§ Directions for this task:
Please show each line of the listing where "gear" is present.

§ Data provided:

——

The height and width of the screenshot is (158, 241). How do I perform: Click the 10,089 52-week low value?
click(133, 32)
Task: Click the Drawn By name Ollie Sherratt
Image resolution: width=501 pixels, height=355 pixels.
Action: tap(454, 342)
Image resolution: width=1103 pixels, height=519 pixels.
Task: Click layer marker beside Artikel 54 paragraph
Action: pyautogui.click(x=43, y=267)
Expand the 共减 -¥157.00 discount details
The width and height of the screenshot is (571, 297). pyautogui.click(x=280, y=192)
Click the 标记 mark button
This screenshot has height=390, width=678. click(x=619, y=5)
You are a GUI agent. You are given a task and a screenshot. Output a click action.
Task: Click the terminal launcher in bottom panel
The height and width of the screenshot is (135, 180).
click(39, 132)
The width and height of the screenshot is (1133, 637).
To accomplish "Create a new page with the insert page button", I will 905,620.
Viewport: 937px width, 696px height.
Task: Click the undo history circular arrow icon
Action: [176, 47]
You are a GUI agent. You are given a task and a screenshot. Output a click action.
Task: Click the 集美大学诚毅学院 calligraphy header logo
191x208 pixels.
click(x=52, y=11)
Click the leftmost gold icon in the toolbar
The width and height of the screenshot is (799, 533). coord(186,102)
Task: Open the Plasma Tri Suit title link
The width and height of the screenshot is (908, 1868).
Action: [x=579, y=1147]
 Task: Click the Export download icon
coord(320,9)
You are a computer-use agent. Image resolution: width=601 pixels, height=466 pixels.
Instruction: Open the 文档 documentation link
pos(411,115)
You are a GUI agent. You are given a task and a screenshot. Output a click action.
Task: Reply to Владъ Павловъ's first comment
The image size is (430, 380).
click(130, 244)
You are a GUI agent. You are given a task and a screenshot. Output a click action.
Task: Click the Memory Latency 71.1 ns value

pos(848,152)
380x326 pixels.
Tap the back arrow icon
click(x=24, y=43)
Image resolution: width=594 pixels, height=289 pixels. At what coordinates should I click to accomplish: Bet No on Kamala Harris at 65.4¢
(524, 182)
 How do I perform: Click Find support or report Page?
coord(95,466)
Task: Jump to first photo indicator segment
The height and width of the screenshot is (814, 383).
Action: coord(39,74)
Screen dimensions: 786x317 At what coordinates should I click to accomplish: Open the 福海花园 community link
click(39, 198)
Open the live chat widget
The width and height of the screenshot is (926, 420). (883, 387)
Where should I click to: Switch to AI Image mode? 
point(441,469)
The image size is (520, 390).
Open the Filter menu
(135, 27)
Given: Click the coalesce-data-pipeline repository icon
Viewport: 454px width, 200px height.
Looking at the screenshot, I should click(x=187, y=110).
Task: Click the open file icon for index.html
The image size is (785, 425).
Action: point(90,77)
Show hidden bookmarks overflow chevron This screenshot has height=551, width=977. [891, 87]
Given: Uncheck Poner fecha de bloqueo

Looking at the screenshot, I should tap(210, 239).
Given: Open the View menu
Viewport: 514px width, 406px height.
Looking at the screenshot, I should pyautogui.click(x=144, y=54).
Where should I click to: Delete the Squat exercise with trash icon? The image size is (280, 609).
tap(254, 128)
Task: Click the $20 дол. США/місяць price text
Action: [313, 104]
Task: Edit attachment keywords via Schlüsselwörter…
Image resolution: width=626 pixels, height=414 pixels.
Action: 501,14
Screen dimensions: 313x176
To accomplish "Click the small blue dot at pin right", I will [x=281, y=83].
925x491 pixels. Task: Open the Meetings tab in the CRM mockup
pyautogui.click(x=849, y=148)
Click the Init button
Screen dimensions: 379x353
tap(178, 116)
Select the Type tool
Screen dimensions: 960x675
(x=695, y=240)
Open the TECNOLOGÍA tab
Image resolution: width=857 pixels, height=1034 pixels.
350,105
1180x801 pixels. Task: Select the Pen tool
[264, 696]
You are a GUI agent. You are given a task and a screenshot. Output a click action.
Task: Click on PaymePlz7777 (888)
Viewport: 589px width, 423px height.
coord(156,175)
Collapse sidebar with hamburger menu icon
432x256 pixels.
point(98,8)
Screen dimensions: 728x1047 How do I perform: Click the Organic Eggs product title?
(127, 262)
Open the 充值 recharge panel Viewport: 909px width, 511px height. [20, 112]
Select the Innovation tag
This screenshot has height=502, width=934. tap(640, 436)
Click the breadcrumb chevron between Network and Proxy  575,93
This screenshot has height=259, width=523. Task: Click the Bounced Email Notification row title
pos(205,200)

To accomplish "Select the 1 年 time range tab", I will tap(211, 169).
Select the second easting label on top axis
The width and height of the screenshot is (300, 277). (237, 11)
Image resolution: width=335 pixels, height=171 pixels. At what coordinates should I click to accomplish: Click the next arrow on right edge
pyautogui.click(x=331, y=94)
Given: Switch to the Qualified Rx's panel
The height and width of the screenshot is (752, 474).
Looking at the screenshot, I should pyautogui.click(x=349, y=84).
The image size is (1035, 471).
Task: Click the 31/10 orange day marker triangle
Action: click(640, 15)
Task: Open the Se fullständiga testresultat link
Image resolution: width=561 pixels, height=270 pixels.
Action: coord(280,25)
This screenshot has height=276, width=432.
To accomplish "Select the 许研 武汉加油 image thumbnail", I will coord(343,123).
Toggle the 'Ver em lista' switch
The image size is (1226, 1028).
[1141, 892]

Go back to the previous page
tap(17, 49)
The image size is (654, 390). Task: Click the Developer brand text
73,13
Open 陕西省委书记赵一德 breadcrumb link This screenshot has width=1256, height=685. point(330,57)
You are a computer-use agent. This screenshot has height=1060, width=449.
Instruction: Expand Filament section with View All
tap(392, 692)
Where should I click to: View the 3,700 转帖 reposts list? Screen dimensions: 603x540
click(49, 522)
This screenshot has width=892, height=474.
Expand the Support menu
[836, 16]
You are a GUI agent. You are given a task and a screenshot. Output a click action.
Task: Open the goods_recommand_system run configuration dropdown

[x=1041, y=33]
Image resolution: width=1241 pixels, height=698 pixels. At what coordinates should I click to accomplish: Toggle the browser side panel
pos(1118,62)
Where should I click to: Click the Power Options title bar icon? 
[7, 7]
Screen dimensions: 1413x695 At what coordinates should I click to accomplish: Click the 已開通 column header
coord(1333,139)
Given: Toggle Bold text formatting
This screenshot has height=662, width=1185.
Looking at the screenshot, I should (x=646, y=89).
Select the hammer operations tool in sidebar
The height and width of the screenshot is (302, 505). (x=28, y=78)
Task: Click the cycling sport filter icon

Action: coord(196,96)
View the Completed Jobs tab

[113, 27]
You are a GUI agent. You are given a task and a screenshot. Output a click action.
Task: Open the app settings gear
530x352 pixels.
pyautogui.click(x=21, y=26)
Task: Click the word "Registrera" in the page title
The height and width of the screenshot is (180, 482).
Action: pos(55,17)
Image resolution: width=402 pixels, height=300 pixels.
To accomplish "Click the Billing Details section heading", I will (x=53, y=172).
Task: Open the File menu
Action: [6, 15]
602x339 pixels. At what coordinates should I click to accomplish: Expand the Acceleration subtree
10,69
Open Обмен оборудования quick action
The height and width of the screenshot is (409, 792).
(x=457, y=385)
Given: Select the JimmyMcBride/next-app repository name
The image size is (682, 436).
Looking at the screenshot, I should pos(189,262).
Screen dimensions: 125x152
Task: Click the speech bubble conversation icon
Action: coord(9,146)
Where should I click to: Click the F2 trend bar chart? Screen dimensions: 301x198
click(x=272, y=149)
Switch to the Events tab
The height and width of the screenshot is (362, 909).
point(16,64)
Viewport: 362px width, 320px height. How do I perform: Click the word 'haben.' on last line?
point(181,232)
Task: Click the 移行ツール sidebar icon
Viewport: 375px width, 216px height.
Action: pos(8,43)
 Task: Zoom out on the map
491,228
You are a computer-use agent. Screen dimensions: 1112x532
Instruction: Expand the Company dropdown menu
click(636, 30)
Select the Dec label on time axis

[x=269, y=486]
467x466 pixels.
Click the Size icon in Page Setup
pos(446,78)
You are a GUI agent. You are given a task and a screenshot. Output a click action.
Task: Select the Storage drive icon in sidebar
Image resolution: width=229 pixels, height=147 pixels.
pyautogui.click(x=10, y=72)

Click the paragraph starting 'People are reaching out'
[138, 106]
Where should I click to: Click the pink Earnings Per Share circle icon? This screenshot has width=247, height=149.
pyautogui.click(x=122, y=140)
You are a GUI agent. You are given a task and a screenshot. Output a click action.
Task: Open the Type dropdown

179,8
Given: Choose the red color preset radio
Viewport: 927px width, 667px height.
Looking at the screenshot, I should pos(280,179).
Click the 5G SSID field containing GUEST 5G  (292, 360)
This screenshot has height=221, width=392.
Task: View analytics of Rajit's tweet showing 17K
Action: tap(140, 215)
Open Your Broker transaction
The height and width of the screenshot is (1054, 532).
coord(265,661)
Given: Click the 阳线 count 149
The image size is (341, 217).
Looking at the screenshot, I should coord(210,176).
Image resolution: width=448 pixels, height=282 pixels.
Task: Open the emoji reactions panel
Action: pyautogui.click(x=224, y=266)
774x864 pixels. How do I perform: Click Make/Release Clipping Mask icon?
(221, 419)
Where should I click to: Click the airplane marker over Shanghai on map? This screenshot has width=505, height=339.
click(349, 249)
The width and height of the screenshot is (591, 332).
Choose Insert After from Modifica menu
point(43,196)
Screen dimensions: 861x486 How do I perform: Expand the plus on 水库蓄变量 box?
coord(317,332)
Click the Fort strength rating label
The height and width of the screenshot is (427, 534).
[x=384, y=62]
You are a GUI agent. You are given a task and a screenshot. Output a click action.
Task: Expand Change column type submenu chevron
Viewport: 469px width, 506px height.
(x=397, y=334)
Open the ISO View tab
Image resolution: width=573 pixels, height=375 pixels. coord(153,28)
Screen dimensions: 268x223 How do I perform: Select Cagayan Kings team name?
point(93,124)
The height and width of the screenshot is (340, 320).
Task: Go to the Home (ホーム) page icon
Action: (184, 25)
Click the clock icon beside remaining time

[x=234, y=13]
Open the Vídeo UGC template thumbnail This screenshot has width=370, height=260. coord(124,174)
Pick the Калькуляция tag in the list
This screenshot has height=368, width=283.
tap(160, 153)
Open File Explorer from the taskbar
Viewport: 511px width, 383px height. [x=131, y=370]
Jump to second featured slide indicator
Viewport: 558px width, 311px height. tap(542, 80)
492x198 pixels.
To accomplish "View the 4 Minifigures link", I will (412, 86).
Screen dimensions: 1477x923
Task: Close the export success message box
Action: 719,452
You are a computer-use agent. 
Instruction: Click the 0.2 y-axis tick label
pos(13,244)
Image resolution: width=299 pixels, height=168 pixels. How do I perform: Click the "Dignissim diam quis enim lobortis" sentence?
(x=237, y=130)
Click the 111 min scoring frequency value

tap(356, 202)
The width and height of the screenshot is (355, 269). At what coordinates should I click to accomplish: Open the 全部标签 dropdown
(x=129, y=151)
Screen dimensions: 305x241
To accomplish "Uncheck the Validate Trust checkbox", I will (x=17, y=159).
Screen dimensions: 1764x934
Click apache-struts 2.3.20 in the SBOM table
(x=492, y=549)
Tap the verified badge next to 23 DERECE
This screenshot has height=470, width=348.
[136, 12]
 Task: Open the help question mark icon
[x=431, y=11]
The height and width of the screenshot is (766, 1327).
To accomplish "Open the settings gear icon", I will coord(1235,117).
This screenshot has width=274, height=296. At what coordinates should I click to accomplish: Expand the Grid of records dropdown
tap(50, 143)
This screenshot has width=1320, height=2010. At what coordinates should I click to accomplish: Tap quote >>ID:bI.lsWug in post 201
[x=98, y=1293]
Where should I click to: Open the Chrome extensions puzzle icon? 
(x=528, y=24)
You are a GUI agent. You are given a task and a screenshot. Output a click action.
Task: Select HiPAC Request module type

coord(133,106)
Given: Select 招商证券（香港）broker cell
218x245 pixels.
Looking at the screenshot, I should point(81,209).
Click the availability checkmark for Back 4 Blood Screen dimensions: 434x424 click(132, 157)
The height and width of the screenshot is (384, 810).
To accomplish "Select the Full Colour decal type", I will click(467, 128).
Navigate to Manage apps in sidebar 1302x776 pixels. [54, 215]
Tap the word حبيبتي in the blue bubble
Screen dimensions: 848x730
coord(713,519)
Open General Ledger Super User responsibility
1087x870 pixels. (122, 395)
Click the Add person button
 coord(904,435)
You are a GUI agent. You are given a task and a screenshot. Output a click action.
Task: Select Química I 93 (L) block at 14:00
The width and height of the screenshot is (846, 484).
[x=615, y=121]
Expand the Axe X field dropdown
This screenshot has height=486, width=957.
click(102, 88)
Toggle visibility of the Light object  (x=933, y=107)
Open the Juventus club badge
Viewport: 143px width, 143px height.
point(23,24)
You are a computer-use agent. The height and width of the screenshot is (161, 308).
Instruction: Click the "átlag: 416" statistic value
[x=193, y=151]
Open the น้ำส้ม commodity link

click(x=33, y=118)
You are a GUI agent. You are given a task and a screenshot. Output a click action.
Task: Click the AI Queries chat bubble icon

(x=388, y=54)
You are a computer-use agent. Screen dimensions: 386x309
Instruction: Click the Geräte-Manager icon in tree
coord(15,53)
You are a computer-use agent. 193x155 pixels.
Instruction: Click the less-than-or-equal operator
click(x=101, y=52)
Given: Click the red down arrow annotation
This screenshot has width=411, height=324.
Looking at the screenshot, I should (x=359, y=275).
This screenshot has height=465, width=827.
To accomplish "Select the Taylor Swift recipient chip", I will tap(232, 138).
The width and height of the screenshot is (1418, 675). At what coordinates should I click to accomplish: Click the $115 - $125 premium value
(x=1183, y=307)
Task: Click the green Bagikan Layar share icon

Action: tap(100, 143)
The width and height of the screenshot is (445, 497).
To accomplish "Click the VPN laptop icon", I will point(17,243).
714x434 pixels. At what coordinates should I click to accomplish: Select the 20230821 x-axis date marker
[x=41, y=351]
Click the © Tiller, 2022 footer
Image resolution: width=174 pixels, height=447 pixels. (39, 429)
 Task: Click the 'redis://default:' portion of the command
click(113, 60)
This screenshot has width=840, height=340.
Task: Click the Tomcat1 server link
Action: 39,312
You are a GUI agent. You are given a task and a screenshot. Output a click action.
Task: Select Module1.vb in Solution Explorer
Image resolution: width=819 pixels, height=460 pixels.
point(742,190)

——

§ Answer to the exercise:
Task: Open the app settings gear
To accomplish "Open the settings gear icon", I will coord(1235,117).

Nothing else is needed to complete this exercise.